> **Entries shown**:
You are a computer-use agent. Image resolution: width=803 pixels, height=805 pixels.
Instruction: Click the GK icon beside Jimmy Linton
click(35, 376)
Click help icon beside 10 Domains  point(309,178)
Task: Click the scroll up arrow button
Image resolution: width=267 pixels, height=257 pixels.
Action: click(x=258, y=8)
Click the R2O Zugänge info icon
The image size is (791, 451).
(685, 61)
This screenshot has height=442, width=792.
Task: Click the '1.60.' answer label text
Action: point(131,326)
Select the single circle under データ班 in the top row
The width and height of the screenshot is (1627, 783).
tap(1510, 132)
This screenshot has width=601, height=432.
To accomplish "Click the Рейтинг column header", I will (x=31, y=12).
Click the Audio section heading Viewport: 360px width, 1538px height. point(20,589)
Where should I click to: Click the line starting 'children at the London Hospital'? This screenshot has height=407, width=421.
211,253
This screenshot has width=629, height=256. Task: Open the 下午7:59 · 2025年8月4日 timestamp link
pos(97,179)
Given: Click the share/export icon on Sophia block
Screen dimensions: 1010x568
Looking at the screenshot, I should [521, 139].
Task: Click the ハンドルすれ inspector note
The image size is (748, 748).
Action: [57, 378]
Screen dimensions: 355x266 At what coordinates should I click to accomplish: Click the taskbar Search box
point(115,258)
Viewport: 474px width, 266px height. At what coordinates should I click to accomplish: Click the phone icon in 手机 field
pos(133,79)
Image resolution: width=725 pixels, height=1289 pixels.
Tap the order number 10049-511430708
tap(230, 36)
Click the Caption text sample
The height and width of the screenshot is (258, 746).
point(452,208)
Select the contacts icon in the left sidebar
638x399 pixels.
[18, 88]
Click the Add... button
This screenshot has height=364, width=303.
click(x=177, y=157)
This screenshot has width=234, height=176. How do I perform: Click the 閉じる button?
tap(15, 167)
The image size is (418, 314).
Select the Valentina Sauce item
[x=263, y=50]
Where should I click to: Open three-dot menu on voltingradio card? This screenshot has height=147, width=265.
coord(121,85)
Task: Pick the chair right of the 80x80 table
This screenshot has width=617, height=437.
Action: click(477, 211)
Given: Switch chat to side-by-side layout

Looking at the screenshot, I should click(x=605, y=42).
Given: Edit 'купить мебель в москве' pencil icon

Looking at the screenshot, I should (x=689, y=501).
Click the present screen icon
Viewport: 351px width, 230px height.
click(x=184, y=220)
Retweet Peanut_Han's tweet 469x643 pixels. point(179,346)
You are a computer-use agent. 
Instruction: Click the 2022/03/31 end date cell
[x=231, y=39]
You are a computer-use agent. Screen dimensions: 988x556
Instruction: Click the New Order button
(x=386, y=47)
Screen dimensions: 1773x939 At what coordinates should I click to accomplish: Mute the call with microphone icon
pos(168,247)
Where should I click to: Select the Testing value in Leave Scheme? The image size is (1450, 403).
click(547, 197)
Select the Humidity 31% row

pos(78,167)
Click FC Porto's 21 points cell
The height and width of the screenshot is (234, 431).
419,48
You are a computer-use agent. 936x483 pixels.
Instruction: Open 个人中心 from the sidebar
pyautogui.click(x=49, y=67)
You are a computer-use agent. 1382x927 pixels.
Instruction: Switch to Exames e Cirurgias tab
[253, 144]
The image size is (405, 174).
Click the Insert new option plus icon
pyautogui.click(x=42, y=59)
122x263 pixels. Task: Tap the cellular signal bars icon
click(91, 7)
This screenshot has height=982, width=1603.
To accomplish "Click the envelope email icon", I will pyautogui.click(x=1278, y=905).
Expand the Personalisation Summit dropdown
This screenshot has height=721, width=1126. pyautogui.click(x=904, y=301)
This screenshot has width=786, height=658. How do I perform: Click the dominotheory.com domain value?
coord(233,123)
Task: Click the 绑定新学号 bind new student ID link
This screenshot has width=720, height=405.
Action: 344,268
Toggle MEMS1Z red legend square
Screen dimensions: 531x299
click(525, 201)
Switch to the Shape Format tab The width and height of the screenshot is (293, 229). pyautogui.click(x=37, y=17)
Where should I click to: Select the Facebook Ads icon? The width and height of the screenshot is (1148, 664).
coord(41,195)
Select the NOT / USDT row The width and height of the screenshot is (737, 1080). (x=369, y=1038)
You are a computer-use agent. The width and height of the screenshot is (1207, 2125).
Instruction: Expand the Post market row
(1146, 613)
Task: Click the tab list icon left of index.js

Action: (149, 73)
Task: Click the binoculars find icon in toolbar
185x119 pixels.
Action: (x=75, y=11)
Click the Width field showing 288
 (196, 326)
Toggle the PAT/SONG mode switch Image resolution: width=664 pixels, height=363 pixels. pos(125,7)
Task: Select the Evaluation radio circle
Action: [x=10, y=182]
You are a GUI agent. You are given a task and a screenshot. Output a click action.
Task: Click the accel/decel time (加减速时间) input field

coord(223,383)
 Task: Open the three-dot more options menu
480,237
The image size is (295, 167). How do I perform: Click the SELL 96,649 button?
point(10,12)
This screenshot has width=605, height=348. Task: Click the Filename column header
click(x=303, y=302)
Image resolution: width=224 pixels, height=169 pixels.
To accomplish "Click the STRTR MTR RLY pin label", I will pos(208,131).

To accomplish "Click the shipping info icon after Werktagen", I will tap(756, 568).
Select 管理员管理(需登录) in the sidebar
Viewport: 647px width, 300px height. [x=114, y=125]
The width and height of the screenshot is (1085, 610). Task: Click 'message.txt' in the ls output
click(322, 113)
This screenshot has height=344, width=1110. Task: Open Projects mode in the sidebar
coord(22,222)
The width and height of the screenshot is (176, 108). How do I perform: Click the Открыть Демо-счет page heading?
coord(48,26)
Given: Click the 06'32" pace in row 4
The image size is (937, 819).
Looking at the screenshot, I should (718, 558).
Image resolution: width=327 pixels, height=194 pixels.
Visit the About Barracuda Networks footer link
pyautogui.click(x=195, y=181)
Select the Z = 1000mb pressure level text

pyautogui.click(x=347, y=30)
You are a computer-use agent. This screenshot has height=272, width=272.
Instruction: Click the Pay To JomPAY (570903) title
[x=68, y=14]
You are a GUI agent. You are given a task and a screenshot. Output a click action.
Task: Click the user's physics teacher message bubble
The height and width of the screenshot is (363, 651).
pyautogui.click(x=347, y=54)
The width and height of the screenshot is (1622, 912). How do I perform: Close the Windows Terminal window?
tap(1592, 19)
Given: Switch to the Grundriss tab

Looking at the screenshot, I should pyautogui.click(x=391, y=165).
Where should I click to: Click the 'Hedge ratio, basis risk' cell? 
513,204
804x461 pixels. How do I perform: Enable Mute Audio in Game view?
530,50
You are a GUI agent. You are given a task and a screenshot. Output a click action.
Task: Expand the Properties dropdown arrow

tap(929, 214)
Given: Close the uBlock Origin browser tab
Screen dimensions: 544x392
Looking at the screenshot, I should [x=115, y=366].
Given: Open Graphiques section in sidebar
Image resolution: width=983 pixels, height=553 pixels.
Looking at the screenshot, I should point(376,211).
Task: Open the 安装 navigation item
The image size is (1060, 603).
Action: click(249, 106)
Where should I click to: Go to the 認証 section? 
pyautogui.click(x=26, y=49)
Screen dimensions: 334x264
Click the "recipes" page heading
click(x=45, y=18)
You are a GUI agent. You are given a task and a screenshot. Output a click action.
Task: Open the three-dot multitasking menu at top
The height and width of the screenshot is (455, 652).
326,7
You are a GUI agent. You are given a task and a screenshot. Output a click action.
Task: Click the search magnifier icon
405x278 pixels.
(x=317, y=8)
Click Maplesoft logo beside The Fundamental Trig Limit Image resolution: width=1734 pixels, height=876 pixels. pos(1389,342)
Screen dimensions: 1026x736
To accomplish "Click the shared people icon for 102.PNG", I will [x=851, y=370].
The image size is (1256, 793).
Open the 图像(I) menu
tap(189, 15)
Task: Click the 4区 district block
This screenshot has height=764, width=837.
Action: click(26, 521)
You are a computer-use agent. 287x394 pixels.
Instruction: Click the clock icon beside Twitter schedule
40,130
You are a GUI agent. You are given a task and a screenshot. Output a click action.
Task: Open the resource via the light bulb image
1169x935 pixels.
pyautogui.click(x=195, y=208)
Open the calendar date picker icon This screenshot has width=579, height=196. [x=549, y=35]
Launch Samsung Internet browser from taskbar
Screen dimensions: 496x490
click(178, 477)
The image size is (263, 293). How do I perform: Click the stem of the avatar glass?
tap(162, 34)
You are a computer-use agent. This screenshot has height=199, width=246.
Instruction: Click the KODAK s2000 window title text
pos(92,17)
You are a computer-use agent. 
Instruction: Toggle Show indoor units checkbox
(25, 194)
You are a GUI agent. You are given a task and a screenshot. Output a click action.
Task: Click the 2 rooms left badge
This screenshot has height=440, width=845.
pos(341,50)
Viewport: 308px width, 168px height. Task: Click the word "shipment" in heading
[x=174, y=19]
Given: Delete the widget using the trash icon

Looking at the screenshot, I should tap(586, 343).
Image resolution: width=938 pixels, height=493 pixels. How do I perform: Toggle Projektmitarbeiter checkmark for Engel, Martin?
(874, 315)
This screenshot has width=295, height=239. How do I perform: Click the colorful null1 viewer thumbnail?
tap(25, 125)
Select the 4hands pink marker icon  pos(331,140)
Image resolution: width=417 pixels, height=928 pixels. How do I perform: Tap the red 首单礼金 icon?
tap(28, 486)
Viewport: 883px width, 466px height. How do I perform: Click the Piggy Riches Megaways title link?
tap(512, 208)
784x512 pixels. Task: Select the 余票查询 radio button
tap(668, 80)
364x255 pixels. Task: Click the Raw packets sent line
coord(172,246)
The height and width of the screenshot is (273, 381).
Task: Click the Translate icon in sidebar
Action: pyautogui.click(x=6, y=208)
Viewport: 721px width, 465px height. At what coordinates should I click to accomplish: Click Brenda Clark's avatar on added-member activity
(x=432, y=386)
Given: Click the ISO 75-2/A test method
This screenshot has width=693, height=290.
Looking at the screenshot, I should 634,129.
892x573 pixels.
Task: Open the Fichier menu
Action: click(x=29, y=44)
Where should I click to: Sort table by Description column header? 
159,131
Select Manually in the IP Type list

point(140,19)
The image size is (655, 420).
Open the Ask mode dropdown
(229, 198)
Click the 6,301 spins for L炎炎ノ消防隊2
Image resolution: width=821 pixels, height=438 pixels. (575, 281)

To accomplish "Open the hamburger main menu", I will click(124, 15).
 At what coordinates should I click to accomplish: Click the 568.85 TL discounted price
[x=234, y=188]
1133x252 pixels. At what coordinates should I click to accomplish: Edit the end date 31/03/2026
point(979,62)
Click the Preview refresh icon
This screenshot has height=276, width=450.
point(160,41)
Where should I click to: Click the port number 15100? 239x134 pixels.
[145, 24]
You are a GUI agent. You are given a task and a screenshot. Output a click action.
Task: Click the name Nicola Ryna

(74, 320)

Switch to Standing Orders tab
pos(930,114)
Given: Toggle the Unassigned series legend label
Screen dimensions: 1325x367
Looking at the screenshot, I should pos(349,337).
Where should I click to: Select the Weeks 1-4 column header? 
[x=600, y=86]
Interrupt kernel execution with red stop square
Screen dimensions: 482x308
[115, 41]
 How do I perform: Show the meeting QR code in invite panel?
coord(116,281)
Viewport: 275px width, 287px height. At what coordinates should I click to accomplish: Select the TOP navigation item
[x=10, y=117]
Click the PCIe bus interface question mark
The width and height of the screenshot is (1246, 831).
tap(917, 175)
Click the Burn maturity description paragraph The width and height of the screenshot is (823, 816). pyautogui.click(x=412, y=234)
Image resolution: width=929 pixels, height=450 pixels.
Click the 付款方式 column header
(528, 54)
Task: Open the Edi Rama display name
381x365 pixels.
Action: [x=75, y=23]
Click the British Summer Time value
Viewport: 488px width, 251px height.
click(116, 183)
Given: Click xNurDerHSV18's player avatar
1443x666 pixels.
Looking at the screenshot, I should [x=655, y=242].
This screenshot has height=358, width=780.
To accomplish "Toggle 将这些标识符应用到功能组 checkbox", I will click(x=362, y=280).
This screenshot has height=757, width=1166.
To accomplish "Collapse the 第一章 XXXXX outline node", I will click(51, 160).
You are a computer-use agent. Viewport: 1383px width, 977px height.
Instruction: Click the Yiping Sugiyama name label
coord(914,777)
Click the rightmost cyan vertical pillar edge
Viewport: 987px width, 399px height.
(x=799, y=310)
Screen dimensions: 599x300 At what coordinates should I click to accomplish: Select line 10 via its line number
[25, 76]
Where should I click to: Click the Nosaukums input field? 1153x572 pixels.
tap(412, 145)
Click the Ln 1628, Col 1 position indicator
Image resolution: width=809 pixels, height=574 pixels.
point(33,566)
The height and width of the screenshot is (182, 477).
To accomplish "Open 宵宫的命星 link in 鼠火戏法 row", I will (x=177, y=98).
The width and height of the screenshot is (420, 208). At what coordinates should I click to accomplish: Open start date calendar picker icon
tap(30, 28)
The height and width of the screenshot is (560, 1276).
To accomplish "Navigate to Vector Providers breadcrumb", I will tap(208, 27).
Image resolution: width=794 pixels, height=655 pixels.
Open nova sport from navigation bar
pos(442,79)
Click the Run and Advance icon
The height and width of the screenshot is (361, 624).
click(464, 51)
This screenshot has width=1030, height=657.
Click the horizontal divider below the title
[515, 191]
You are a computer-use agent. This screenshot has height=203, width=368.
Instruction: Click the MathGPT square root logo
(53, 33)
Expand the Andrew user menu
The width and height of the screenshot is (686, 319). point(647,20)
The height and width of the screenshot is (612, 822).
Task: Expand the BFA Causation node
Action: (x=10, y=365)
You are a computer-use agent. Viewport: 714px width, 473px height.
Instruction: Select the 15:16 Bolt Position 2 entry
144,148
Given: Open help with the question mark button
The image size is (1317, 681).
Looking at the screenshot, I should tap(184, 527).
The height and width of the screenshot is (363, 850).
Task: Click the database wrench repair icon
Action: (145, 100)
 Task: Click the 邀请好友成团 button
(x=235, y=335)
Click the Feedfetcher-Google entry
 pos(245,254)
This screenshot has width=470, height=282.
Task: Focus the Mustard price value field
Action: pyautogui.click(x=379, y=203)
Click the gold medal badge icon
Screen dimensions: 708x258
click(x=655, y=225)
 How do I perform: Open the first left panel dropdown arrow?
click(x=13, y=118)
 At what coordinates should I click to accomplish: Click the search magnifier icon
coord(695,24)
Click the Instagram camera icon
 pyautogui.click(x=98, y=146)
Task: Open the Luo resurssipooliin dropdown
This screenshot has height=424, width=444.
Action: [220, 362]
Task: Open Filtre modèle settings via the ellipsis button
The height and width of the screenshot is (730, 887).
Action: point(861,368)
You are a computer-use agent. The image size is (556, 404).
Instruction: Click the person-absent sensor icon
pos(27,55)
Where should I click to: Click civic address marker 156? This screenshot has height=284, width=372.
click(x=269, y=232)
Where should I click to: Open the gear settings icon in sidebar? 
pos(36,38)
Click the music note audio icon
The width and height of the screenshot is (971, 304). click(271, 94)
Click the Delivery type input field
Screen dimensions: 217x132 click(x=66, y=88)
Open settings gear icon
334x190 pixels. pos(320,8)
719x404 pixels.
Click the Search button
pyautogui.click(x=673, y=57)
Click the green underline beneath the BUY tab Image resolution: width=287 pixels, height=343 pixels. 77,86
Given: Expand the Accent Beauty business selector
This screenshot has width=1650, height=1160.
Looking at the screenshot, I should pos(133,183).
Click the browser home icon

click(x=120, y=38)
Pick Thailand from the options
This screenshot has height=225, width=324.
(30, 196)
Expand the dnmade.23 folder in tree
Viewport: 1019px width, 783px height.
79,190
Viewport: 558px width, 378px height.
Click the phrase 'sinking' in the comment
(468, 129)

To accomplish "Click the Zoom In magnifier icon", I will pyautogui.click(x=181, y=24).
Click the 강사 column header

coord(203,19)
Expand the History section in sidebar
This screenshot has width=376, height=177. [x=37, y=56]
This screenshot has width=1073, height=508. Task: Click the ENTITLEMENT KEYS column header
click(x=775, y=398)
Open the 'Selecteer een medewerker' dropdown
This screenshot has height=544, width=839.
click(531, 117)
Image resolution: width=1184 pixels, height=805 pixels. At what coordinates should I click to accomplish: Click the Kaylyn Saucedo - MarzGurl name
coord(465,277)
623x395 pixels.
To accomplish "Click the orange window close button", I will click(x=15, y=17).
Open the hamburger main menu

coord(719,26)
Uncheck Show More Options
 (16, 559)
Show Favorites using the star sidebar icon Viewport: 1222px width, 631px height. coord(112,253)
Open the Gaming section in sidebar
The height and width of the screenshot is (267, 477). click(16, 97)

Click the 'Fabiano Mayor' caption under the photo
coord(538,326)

> **What the exercise asks**: If a line of the records above contains the word "question", count it; then give the total and nothing more.

> **Result**: 2